The thyroid-stimulating hormone (TSH) receptor (TSHR) belongs to the large family of G-protein-coupled receptors (GPCRs) and is predominantly coupled to G s. Thus, the effects of TSH are largely mediated by the stimulation of adenylyl cyclase and the ensuing rise of intracellular cyclic AMP (cAMP) concentrations. Like for other GPCRs, a prolonged stimulation of the TSHR leads to its internalization into endosomes followed by its recycling to the cell surface. Until recently, GPCRs were believed to activate “classical” G-protein-dependent pathways only when located on the cell surface and to cease doing so upon agonist-induced internalization. However, our recent findings on the TSHR and similar ones on the parathyroid hormone and sphingosine receptors suggest that internalized GPCRs can continue to signal through G s-cAMP in an intracellular compartment.

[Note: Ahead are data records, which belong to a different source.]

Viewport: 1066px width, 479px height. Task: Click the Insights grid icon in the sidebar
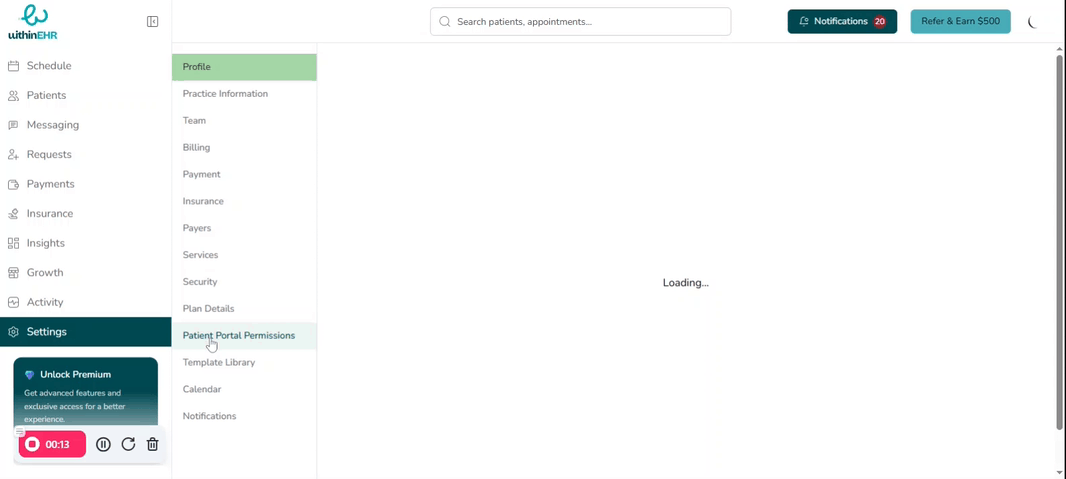(14, 243)

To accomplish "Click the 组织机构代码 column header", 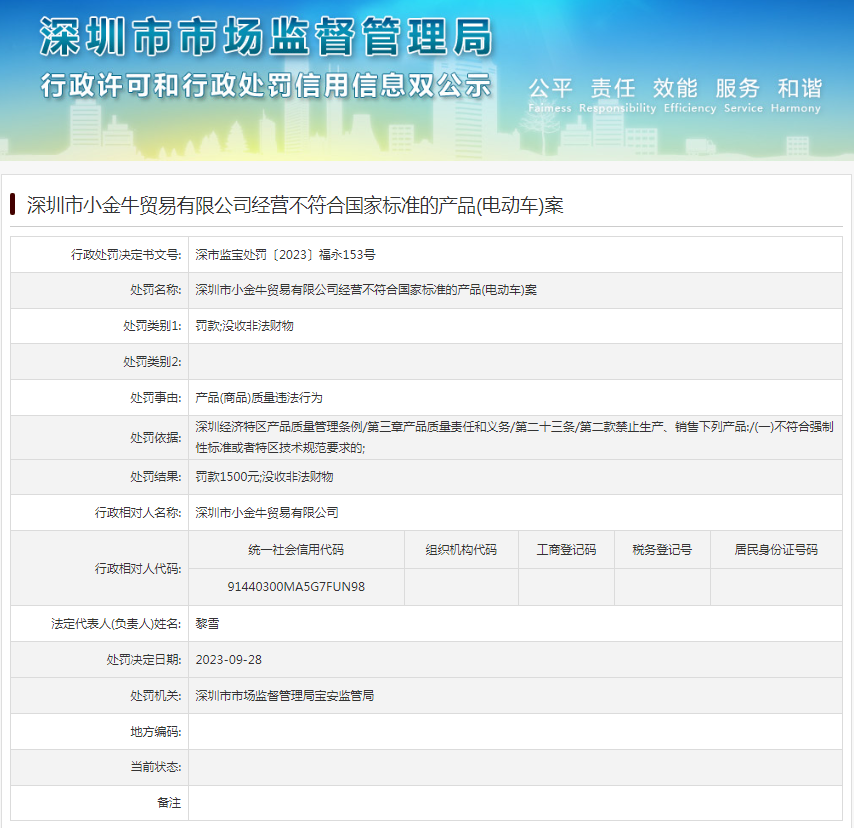I will (461, 550).
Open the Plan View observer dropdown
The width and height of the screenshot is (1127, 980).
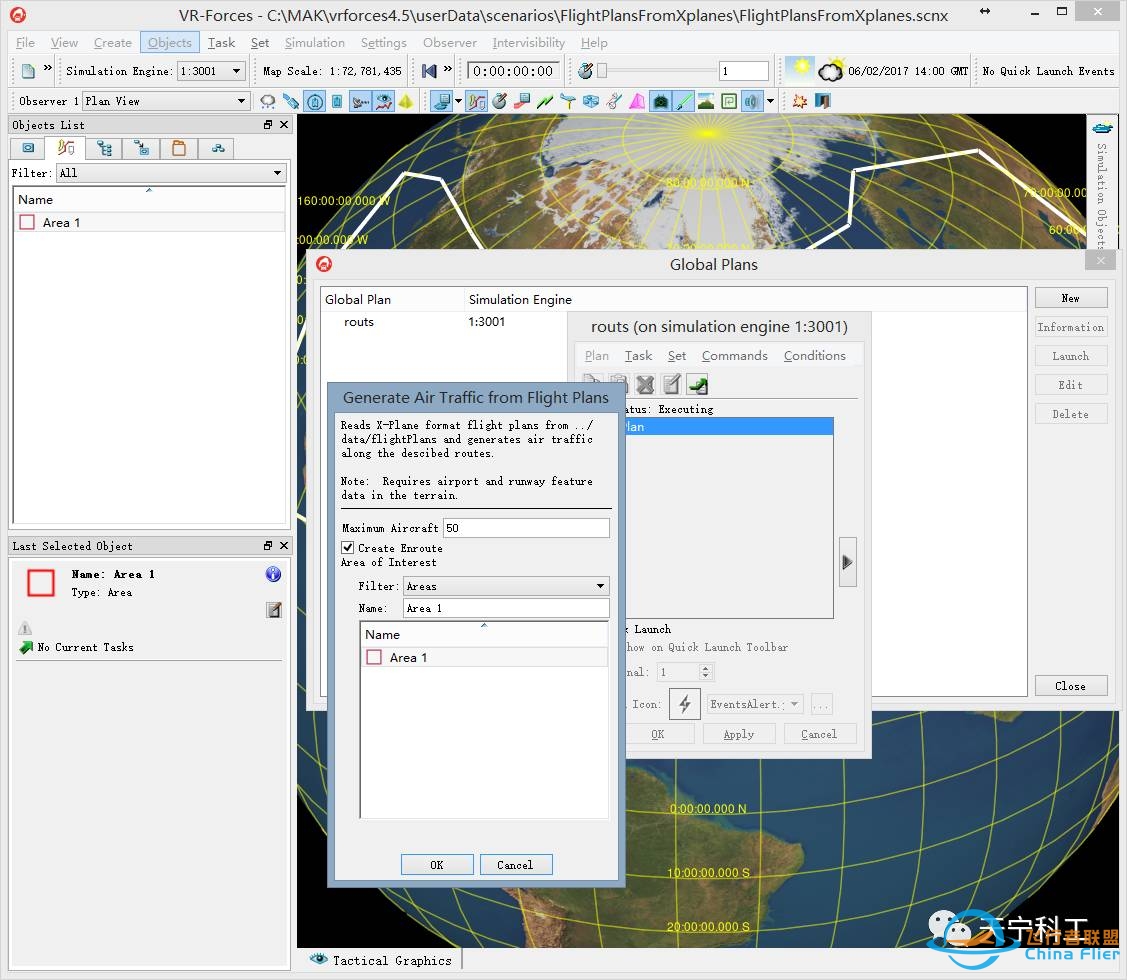pos(241,101)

Interestingly, this type of intracellular cAMP signaling differs from that occurring on the cell surface, as it is persistent and apparently leads to specific signaling outcomes. Although further studies are needed to investigate the possible physiological and pathophysiological consequences of GPCR-cAMP signaling in the endocytic compartment, endosomes should no longer be viewed as passive carriers for receptors en route to degradation but rather as specialized intracellular platforms for GPCR signaling.